After hurricane Charley passed overhead (official track had it passing
directly overhead of my house) blowing off roofs and downing powerlines---we
were out of power for a week, I decided to review my emgergency equipment
capabilites. After extensive Internet study I learned that the power
connectors of choice, endorsed as standards by the ARRL, ARES and RACES for
emergency hookups are the Anderson 'Powerpole' connectors. Using the same
connector body but different internals parts provided a connector with
current capability up to 45 amps. The concept of a 'genderless' connector
was also mentioned. I purchased a large quantity of the 15, 30 and 45 amp
connectors along with the special crimping tool and began to exchange all my
old connectors with the new 'Powerpole' connectors.

When I first got the 'Powerpole' connectors about a year ago and played with
them something odd about them caught my attention but I could not explain
why. A couple of days ago while making connections I discovered that the
'genderless' capabilities of the connector allowed them to be connected
side-to-side, in otherwords, red-to-black, or black-to-red.

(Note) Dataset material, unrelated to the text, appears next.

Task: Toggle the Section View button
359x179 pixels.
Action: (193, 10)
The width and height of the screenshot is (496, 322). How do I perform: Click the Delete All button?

The possibility
of making a direct short to ground---especially from an automotive battery
exists (grounded chassis/negative ground)! Using the 'Powerpole' connectors
makes it imperative that fuses be inserted inline, not only with the battery
positive terminal as is common practice, but ideally with both sides of the
power leads on the equipment side.

The connectors I used in the past and standardized on were the Amphenol two
pin connectors. The ones with the wide and narrow blade. The female went
to power source, and male to the equipment; furthermore, the cable clamp,
that the 'Powerpole' connector do not have, kept the connecting wires from
being pulled out or broken from repeated flexing. The Amphenol connectors
were not only a gendered connector but could only be coupled one
way---avoiding the problem of the 'Powerpole' connector.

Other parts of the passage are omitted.